**Task brief**
Could you retype the items from the line with "is (460, 1022)." to the line with "breadcrumb: Startseite ›", character for character?

**Provided entries**

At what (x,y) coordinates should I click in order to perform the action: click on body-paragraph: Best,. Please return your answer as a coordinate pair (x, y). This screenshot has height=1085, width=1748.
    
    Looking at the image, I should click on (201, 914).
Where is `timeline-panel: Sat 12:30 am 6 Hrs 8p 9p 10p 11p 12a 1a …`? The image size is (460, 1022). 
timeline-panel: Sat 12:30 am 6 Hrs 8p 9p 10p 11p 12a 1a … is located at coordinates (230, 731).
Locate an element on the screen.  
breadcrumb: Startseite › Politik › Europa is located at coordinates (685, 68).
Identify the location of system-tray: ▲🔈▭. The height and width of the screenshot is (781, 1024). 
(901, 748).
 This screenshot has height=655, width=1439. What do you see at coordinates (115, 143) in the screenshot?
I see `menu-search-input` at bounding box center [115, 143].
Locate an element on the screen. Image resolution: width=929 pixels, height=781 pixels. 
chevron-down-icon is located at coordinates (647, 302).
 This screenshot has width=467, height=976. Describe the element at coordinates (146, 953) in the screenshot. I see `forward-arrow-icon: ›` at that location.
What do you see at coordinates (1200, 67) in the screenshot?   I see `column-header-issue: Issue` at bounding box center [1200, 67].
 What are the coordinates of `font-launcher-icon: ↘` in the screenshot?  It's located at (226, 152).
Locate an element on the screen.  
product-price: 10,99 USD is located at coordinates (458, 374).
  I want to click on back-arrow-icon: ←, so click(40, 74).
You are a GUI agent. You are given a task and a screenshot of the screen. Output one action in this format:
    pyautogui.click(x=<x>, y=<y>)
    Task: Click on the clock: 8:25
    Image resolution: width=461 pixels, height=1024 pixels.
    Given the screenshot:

**Solution for this problem**
Where is `timeline-panel: Sat 12:30 am 6 Hrs 8p 9p 10p 11p 12a 1a …`? The image size is (460, 1022). 
timeline-panel: Sat 12:30 am 6 Hrs 8p 9p 10p 11p 12a 1a … is located at coordinates (230, 731).
Locate an element on the screen.  
breadcrumb: Startseite › Politik › Europa is located at coordinates (685, 68).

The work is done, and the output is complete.